Естественно, за каждым из этих трех имен последовал палочный удар. Потом последовали другие — медленно, один за другим. При восклицании «О» бастоннаджи размахивался, а при следующем слоге опускал палку. Шейх сначала не подавал признаков жизни; он крепко сжал зубы и не проронил ни звука. Но при пятнадцатом имени шейх со стоном раскрыл рот, а вместе с семнадцатым стал плачущим тоном считать:
— О Сочувствующий всем… О Открытый всем… О Всеведающий… О Всеприемлющий… О Всерасширяющий…
Теперь я, конечно, видел и слышал, что «Заключение» исключительно хорошо подходит для того, чтобы крики и вопли наказуемого становились все музыкальнее и звучнее. Шейх вполне заслужил свою сотню ударов, но зрелище становилось для меня просто невыносимым, и, когда отсчитали шестидесятый удар, я приказал прекратить наказание и унести пленника. Морально он пострадал вряд ли меньше, чем физически, и я был твердо убежден, что получил заклятого врага, но это меня нисколько не волновало.
Глате, женщина, которую я спас, подошла ко мне поблагодарить за наказание, постигшее ее мучителя. По тому, как с ней до сих пор обходились, она поняла, что ей здесь нечего опасаться. Она не знала, что за нею тайно наблюдают. Мы опасались, что спасенная ускользнет из лагеря и потом, встретив воинов своего племени, сообщит им важные сведения о нас, даже не подумав, что становится предательницей.
Спать мы легли вовремя, потому что завтрашний путь через уорр был не только трудным, но и становился все опаснее по мере нашего приближения к развалинам, в которых, как мы предполагали, враги прятали наших людей.
Подъем на следующее утро был ранним. Позавтракав, мы накормили лошадей и верблюдов, а потом выступили в путь. В самый последний момент ко мне подъехал Виннету и сказал:
— Мой брат может отъехать со мной? Я ему кое-что покажу.
— Что-нибудь хорошее?
— Скорее плохое.
— О! Что же это такое?
— Как известно моему брату, у Виннету есть привычка быть осторожным даже там, где другим это кажется совершенно излишним. Я решил на всякий случай объехать лагерь и заметил след, вызвавший у меня подозрение.
В то время как весь отряд, привязав пленных к лошадям, покинул лагерь, Виннету поехал со мной на юго-восток, где мы увидели на песке, между двумя большими камнями следы человека, сначала прошедшего к лагерю, а потом вернувшегося обратно. Мы пошли по следам и добрались до места в скалах, где человек, оставивший следы, встречался с другим, подъехавшим на лошади. Судя по всему, они долго беседовали.

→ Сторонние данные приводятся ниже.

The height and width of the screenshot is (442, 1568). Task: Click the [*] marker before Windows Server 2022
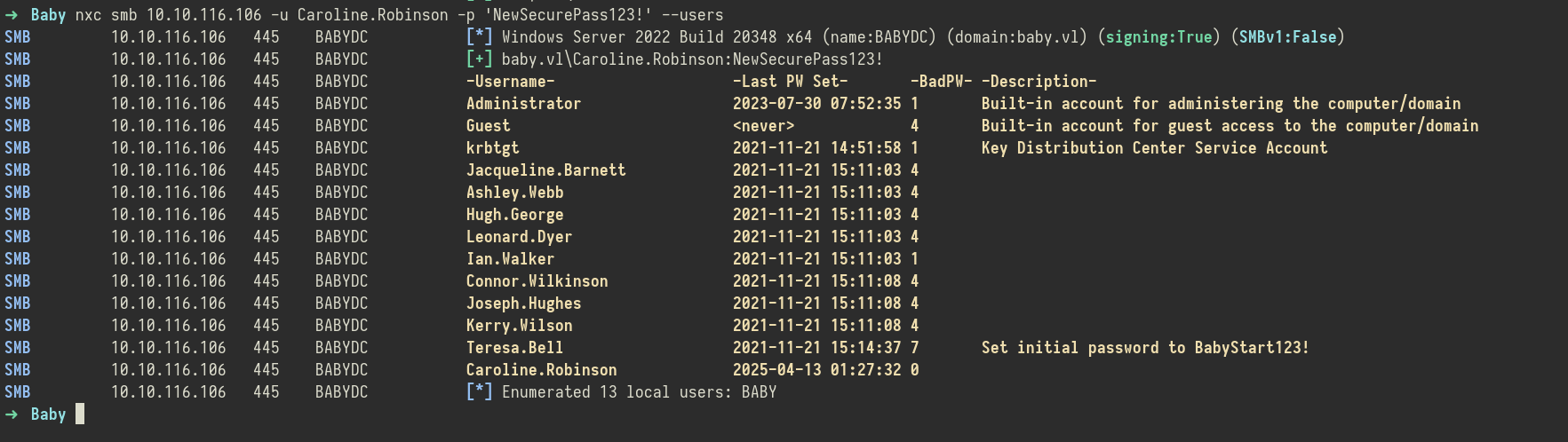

Следы, по нашей оценке, были оставлены восемь часов назад, значит, встреча состоялась около полуночи. Теперь нам оставалось только отправиться по следу всадника. Он уходил все время на юго-восток, значительно отклоняясь от того направления, каким должен был двигаться наш отряд. Это немного успокоило нас, мы повернули лошадей и через каких-нибудь полчаса соединились с походной колонной.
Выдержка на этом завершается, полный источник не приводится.